Ele sorriu ainda muitas outras vezes quando a via circular pelo corredor do
avião daquele jeito, daquela maneira, naquele estado.Imaginou ainda que as varizes nas
suas pernas estivessem a saltar alegremente.Pensou ou tentou traçar um paralelo entre a
dança das varizes e os musicais da Broadway.Pensou nas meninas do Crazy
Horse,naqueles corpos perfeitos executando movimentos lascivos à sua
frente.Imaginou-se na cama com aquelas meninas perfeitas.Pensou em ir ao banheiro
para se masturbar.Olhou para a parede demoradamente.Esfregou, do verbo esfregar, o
seu próprio dedo mindinho no chão e o atrito o excitava sem igual.O par de sapatos sem
chulé.O par de sapatos com o tal gel especial.
Ele goza pela última vez e seu sorriso malicioso é o testemunho incontestável
de tal fato.
É precisamente nosso homem, agora parte de nosso
inconsciente que chafurda na lama do inferno,que introduz uma agulha finíssima e
começa a torturar as formigas que correm de um lado a outro num frenesi sem
igual.Ele as tortura, ele as provoca, ele as espezinha, coloca água dentro do
recipiente,as formigas inutilmente lutando,incendeia a caixa de plástico por alguns
instantes e as formigas comprimidas e mortas e mortas e só.
.
A dormência em seu corpo o abraça meio cão,meio formiga e meio padeiro e
meio amolador de facas e meio mulher com jeito de aeromoça consternada.Ele nada
pode fazer frente ao apelo inexorável de seu destino indiferente.Ele agora com a visão
turva distingue um tal uniforme azul com a sigla da companhia aérea completamente
rasgado no chão.Pode ainda distinguir as tais formigas circulando lépidas e precisas por
sobre o tal uniforme.Pode ver o cão que mordisca os restos daquele corpo de mulher
dilacerado por sua mente doentia.Devorada por um enorme tubarão ou atropelada na
esquina de uma rua com a outra.Aquela mulher com aquele dedo mindinho espremido
no sapato de salto alto.
A aeromoça a sorrir para todos como se não estivesse ali.Pensou em solicitar os
seus serviços novamente.Pensou em pisar no tal dedo.

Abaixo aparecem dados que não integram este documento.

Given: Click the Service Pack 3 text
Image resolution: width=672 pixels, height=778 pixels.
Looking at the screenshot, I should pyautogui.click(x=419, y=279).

4 Está calado a pensar pela primeira e última vez.Faltam-lhe palavras, está
em algum lugar onde esta vacuidade se faz presente.Olha os objetos ao redor,percebe a
distância entre as coisas e o verbo.Ele agora se vê escuro,tenta pegar um cigarro, mas
não consegue.Ele está paralisado naquela asfixiante sensação de abandono.Ele se
levanta e anda por onde pensa que anda.Ele não percebe que sua calça está
manchada.Não percebe que o bolso de sua calça está furado.Não percebe que a caneta
escorregou pelo tal bolso e caiu no chão.Não percebe que seus movimentos agora são
mais lentos devido aos tais pulsos cortados.Não percebe que nada percebe e que a
qualquer instante pode fechar os olhos.